# solar panel to rv battery



## Bottoms Up (Feb 19, 2020)

Just wondering if anyone had a picture or two on how you hooked your solar panel up to your 12 volt battery on your rv. How you mounted it. What you mounted it too. Where not to mount. You know, the normal questions. Thanks in advance./


----------



## mavrik (Mar 10, 2010)

I know you need a controller to hook it up. Most of the time the panels are mounted on the roof. My RV came set up for them, but for our use we decided not to go with them.


----------



## Bottoms Up (Feb 19, 2020)

mavrik said:


> I know you need a controller to hook it up. Most of the time the panels are mounted on the roof. My RV came set up for them, but for our use we decided not to go with them.
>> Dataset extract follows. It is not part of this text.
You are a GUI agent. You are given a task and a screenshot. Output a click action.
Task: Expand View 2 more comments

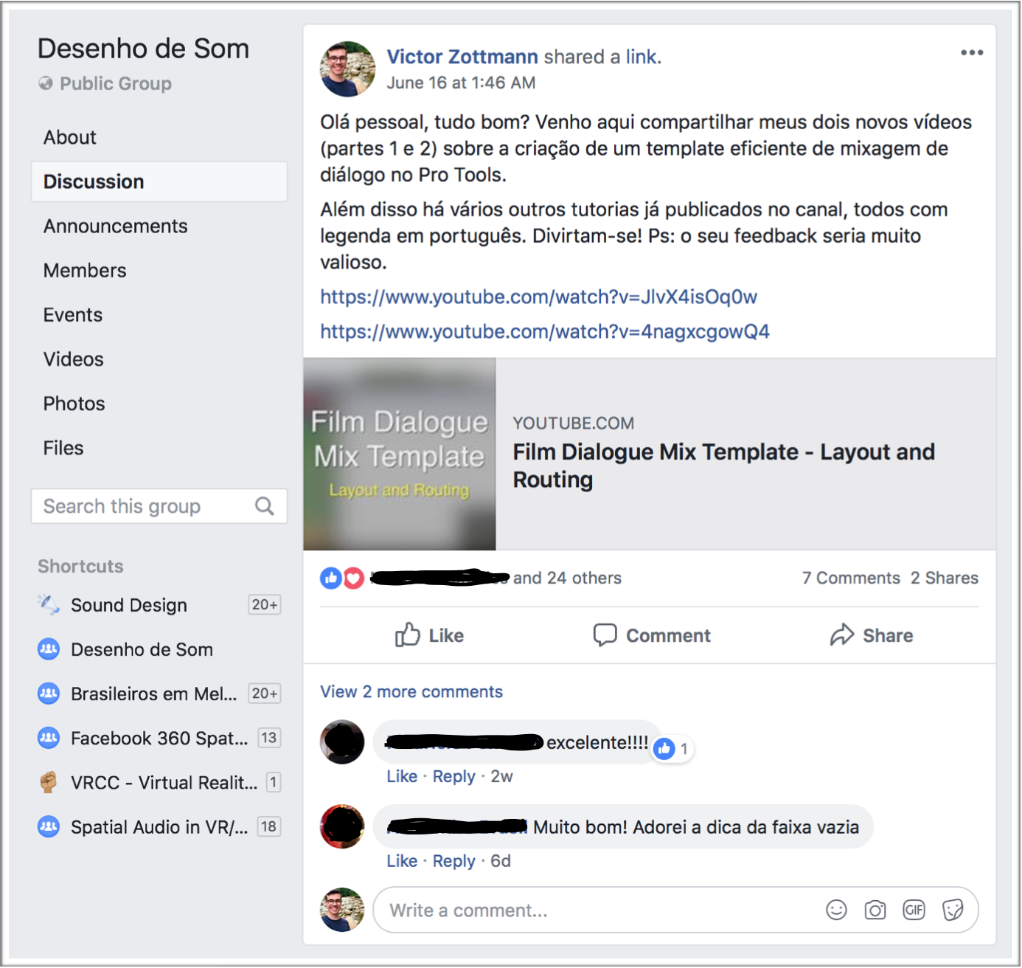pyautogui.click(x=411, y=691)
This bit of information was exactly why i made this post. I had no idea I would need one. I watched a youtube video on them to see what the purpose was. Makes since now that I know what they do. Thanks for the tip.


----------



## fluffy (Feb 2, 2014)

*solar*

solar panels are good if you're going somewhere cool but not too cool and are off grid. camping in most places in texas you want AC then you'll want either hookups or generator


----------



## Bottoms Up (Feb 19, 2020)

fluffy said:


> solar panels are good if you're going somewhere cool but not too cool and are off grid. camping in most places in texas you want AC then you'll want either hookups or generator


The Only reason i'm wanting a solar panel is to keep my battery charged when i'm not using the trailer. I refuse to go anywhere where there is no power or sewer and running water.


----------



## mavrik (Mar 10, 2010)

When I still had a trailer, I bought a cheap solar charger from Harbour Freight and hooked it directly to the battery. I turned the battery disconnect off and it kept the battery charged.


----------